Some plants including zinnia, tall phlox, bee balm, and lilac are simply prone to mildew. They don't "give it" to each other, however. Each plant species is prey to its own fungus species. We simply see the same symptom on different plants.

When mildew is prevalent among several species, we look to poor air circulation and watering problems as the real culprits.

Where air doesn't circulate well, mildew spores have more time to grow and take hold on a leaf. Poor air circulation can be a whole-neighborhood problem -- cleansing breezes are more likely on hilltops and in meadows than in low lying areas and woods. However, you can have dead spots in a yard near solid fences and thick plant growth. Pruning to thin overgrowth can help, as can replacing solid fencing with airier structures.

Some species, such as zinnia, are more prone to mildew if their leaves stay moist for long periods. Other species, like bee balm, are more susceptible when grown too dry. Reduce mildew by rearranging a garden to group plants by their varying water needs, then irrigating more carefully. Replacing what you already have with disease-resistant varieties is also a good move -- throw out 'Starfire' phlox and plant 'Franz Schubert' instead. Research plants in garden encyclopedias and on the Internet before you buy, to learn the disease resistant types in each species.

 

Short reports


Winterizing a water garden...

... revolves around keeping fall debris out of the water. The less organic material there is in an ice-covered pond, the less decay and more oxygen there will be to keep fish and plants in good health.

Cut back water plants and put that foliage on the compost. Keep fall leaves skimmed off a pond's surface or stretch a leaf-collecting net above the water.

Stop feeding fish. They can't even digest food once temperatures drop to the 40's. Clean your filters. Make a commitment to keep an opening in the ice or divert the flow of water from your pump to a bubbler to keep oxygen levels up.

 

You washed plants before you brought them in for winter...

...and that's good. A thorough cleansing of the foliage and pot is more effective than an insecticide for fending off unwanted houseguests. Yet neither approach is enough in itself if the plant is prone to pest trouble.

Some insects or eggs always escape either sudsy soak and rinse or toxic spray.

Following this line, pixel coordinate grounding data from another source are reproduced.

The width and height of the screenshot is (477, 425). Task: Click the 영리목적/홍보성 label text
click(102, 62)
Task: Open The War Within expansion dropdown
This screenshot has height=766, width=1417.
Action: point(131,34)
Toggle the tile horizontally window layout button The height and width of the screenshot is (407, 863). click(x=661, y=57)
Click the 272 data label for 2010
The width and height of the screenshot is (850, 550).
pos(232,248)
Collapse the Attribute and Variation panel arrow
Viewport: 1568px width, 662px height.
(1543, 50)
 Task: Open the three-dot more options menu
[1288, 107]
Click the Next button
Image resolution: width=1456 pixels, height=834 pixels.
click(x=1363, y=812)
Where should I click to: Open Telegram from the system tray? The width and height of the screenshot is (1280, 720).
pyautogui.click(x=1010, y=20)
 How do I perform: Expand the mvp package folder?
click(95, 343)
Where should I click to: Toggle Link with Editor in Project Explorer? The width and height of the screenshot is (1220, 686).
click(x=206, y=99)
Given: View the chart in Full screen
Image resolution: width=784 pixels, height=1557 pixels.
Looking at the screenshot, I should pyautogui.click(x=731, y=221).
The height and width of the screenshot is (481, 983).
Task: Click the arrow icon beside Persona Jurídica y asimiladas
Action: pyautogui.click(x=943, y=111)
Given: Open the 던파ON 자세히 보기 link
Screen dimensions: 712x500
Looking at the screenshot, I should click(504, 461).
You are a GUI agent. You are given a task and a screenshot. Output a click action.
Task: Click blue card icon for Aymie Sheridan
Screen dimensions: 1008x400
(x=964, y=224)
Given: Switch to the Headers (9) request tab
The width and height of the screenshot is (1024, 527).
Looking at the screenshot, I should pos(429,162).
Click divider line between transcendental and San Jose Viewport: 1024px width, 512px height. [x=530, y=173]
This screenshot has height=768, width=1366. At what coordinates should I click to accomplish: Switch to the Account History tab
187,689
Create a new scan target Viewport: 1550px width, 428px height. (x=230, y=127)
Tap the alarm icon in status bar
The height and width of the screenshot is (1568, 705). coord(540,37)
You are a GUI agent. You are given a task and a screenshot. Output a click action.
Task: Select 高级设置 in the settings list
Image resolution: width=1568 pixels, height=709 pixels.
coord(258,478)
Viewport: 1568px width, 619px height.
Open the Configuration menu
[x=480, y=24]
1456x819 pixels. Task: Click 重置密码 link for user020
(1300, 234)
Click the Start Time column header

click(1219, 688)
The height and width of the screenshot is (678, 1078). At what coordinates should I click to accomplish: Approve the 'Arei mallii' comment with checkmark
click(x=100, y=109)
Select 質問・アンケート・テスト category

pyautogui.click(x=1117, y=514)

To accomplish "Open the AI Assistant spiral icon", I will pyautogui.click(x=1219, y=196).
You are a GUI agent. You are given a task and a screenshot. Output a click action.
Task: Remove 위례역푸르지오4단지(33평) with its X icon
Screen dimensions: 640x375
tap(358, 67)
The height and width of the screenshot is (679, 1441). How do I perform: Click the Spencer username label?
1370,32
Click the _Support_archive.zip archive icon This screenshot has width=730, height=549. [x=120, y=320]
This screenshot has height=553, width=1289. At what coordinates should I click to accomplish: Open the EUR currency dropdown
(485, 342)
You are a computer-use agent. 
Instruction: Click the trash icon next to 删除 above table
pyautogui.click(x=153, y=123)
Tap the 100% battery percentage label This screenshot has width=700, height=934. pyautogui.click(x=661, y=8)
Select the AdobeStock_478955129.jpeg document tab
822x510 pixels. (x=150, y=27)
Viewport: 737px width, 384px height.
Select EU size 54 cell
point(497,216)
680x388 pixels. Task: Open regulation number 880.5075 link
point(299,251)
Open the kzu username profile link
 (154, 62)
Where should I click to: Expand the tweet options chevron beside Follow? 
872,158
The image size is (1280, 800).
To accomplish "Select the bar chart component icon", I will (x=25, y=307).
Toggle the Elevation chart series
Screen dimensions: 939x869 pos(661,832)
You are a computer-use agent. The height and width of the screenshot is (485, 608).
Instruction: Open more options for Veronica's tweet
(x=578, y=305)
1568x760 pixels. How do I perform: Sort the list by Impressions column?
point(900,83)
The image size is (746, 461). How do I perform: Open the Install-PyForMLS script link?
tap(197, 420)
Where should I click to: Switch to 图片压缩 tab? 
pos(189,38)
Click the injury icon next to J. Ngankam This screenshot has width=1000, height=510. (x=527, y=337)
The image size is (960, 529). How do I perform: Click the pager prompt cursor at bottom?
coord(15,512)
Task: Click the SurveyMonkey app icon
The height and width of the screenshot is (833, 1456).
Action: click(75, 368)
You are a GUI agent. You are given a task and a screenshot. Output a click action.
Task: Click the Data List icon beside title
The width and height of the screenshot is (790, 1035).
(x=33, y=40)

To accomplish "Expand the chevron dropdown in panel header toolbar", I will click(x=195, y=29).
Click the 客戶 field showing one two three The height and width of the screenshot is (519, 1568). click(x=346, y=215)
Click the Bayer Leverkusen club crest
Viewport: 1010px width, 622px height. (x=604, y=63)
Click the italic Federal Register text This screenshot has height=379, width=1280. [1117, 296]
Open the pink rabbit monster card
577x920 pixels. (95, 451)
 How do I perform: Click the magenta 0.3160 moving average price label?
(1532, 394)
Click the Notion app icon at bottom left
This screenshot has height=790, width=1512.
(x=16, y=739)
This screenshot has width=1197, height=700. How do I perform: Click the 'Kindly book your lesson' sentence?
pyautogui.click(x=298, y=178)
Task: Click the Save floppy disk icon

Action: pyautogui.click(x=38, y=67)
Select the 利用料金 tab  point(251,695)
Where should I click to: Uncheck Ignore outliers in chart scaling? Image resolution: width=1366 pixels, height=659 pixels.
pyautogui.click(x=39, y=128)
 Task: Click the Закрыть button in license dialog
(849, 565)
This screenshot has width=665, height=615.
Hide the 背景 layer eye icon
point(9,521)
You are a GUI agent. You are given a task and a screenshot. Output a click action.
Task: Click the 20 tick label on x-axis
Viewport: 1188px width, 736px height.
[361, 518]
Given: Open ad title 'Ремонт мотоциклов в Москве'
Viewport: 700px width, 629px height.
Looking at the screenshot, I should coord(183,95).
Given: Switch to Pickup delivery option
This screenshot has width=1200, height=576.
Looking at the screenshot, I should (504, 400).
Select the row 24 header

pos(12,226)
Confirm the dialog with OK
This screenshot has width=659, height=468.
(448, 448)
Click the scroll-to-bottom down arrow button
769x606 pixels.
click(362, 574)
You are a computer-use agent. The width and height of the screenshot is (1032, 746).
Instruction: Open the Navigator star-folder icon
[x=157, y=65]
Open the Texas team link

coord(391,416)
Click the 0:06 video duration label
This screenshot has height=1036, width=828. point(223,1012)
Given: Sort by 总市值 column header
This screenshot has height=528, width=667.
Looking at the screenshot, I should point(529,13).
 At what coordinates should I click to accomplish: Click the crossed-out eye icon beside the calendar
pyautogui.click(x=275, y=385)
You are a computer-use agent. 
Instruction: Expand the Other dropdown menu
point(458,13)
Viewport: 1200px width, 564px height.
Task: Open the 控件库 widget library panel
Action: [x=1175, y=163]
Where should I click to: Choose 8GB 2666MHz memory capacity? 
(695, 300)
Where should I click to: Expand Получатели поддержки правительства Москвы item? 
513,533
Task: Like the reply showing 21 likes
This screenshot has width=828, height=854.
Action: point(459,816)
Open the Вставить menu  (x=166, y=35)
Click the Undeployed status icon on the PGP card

These pests rebound within the first weeks, at the same time your plants' natural defenses are down while they're adapting to lower light.

A pest's presence may not be noticeable until it reaches crisis levels in mid-winter. So for this first month back indoors, move plants into the shower every week or ten days to rinse them with a forceful stream of water. This sends pesty survivors and newly hatched insects down the drain.

  

Green thumbs up

to those who aren't fooled by surface appearances and so continue to water important plants. The soil may have lost its crusty appearance and cool weather persuades us to think the drought passed along with the heat, but below the top inch the ground is still bone-dry in many places. Keep trickling the hose under key trees and shrubs until fall leaf drop finishes.

 

Green thumbs down

to giving up on any shrub, tree or long-lived perennial after just one disappointing season. Take a lesson from the Detroit Lions' football fans! But don't go too far in that direction. If one year of skimpy growth or lackluster bloom follows another, don't hope for magic. Continuing lackluster performance calls for major change, such as a move to better growing conditions.